There is a wave of frustration, but "New Wave" implies a movement with momentum. What we actually have is a series of isolated screams into the void. These films are the cultural equivalent of a tweet that gets 10,000 likes but results in zero policy change.
The Counter-Intuitive Truth About "Resistance" Art
The most effective "resistance" art in Hungary isn't the stuff that shouts about the government. It’s the stuff that ignores it entirely. By making everything about the political tension of the moment, filmmakers like those behind We are the family actually validate the government's totalizing grip on reality. They reinforce the idea that the government is the center of the universe.
True disruption would be creating a cultural space where the "tension" of the Orbán era is treated as a footnote rather than the protagonist.
We need to stop pretending that every low-budget film from an illiberal democracy is a "brave act of defiance." Often, it’s just a movie. And usually, it's not a very good one. The international community's obsession with finding "political subtext" in every frame is a form of soft bigotry; it assumes that artists in these countries are incapable of creating anything that isn't a reaction to their leaders.
The Industry Insider’s Cold Shower
I've worked with distributors who salivate over "protest" movies from Central Europe. They know how to market them to the New York Times and the Guardian. They use words like "haunting," "timely," and "urgent." But these movies are almost never profitable, and they never change the needle on the ground.
If you actually want to understand why Hungary is the way it is, turn off the movie. Look at the balance sheets of the major banks. Look at the land ownership records in the countryside. Look at the brain drain stats of the country's youth.
The "tension" isn't a thriller. It's a slow, methodical consolidation of power that happened while the "resistance" was busy patting itself on the back at film festivals.
Stop looking for the revolution in the cinema. It’s not there.

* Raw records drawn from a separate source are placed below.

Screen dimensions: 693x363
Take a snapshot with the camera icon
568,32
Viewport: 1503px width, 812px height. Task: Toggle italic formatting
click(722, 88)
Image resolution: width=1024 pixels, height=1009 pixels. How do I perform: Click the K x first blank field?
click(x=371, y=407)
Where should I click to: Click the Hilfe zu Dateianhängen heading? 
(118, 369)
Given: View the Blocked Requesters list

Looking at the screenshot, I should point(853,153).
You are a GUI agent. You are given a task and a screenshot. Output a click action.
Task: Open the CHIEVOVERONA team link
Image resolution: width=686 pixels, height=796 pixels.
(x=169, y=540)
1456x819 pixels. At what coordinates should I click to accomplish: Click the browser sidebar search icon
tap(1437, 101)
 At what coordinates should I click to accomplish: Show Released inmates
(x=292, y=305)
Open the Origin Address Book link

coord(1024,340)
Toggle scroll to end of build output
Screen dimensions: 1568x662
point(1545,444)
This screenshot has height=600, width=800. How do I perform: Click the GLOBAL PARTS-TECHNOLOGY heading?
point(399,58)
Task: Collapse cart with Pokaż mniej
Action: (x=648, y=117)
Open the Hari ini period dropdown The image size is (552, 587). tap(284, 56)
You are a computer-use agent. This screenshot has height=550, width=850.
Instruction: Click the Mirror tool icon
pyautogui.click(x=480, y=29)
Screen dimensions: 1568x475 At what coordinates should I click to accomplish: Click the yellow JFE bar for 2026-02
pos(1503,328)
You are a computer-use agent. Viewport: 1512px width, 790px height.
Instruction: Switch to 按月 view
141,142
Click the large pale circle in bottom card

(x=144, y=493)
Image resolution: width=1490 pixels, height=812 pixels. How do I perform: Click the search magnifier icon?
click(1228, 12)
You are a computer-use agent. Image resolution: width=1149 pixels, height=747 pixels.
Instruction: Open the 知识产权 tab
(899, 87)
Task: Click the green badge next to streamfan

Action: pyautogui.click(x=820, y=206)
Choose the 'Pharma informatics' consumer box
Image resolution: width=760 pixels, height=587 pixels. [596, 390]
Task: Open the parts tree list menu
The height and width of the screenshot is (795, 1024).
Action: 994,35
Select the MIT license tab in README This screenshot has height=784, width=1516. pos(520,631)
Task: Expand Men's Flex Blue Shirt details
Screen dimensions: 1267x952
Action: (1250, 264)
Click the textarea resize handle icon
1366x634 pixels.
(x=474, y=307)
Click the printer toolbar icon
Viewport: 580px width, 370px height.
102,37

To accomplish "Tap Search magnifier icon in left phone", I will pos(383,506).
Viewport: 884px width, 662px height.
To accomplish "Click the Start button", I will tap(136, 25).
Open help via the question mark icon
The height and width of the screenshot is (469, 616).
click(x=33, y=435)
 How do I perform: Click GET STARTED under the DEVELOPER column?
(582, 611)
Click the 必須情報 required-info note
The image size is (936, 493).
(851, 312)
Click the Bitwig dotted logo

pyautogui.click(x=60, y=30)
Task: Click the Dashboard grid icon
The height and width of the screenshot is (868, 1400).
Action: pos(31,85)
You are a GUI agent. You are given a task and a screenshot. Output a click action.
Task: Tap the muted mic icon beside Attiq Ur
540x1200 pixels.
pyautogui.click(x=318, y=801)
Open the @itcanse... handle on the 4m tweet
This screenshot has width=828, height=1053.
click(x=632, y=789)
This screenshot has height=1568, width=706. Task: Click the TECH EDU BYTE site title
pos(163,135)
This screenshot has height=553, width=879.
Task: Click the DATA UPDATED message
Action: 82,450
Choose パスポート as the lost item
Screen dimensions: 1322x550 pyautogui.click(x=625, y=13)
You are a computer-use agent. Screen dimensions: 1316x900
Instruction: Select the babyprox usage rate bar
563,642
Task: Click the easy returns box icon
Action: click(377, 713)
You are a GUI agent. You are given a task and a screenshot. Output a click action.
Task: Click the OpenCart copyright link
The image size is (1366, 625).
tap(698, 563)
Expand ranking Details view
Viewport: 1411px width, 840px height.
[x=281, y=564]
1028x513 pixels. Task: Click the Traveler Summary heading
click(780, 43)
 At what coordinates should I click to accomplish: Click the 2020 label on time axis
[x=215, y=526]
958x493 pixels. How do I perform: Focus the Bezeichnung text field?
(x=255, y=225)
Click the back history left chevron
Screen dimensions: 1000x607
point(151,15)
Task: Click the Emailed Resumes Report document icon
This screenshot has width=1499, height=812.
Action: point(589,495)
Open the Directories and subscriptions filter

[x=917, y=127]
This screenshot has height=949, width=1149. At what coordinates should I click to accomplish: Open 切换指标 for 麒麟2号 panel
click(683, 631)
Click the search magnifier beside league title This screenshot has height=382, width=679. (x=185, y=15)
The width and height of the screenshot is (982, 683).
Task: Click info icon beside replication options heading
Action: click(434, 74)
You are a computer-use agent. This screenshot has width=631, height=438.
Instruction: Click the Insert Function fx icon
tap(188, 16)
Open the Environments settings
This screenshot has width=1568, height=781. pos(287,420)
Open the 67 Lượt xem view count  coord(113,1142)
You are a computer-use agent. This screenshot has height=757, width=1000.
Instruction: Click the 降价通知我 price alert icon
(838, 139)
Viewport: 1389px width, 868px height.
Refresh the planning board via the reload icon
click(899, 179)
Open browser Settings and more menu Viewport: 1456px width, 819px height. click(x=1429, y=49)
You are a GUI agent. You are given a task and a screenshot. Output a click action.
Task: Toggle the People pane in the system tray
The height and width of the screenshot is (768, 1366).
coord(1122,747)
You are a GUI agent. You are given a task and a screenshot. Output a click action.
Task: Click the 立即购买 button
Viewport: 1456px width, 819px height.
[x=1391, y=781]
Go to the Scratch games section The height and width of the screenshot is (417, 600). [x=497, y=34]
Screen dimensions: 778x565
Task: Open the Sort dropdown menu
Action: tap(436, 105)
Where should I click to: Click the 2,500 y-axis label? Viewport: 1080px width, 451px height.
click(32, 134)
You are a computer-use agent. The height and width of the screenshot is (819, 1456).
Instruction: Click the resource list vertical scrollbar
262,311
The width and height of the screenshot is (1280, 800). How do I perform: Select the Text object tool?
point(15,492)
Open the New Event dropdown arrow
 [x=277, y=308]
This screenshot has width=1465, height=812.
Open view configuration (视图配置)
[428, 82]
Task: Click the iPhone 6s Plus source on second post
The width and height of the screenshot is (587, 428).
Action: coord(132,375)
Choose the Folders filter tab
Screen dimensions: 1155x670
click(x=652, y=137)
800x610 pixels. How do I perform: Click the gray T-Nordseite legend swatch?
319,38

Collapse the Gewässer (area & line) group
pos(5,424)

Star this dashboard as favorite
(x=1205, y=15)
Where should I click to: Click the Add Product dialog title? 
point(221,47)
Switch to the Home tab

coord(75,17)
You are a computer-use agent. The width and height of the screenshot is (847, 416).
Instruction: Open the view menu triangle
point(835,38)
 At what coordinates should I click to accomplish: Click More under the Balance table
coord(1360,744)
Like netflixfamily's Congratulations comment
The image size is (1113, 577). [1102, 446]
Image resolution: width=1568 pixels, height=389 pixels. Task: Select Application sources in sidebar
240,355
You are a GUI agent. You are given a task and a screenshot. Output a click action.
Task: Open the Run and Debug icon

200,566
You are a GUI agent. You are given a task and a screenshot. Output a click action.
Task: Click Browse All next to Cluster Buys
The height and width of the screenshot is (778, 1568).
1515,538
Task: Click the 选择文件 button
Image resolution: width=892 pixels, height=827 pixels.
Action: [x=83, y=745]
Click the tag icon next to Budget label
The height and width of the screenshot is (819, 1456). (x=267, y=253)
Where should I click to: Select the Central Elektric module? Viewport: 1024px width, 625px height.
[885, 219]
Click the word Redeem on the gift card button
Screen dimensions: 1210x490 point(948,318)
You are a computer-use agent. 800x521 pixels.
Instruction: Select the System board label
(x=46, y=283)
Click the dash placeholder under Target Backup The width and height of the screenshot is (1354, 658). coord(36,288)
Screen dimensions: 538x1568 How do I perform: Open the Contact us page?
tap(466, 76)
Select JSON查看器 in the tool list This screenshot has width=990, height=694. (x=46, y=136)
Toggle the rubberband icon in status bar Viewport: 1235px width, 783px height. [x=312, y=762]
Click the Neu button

It’s in the grocery store aisles where people are choosing between bread and heat, and the government is the one providing the subsidy for both. That is the real thriller, and nobody has the budget to film it.
The next time you see a headline about a "low-budget thriller highlighting election tension," understand that it is a commodity. It is a product sold to Westerners to make them feel better about their own "enlightened" perspectives. It is a mirror held up to the viewer's own biases, not a window into the reality of the country.
The true "family" in Hungary is the one built on patronage, subsidies, and a pragmatic acceptance of the status quo. No handheld camera can capture the sheer, crushing weight of that normalcy.
Stop romanticizing the struggle. Start analyzing the mechanics.
Leave the thrillers to the critics; the rest of us should be looking at the math.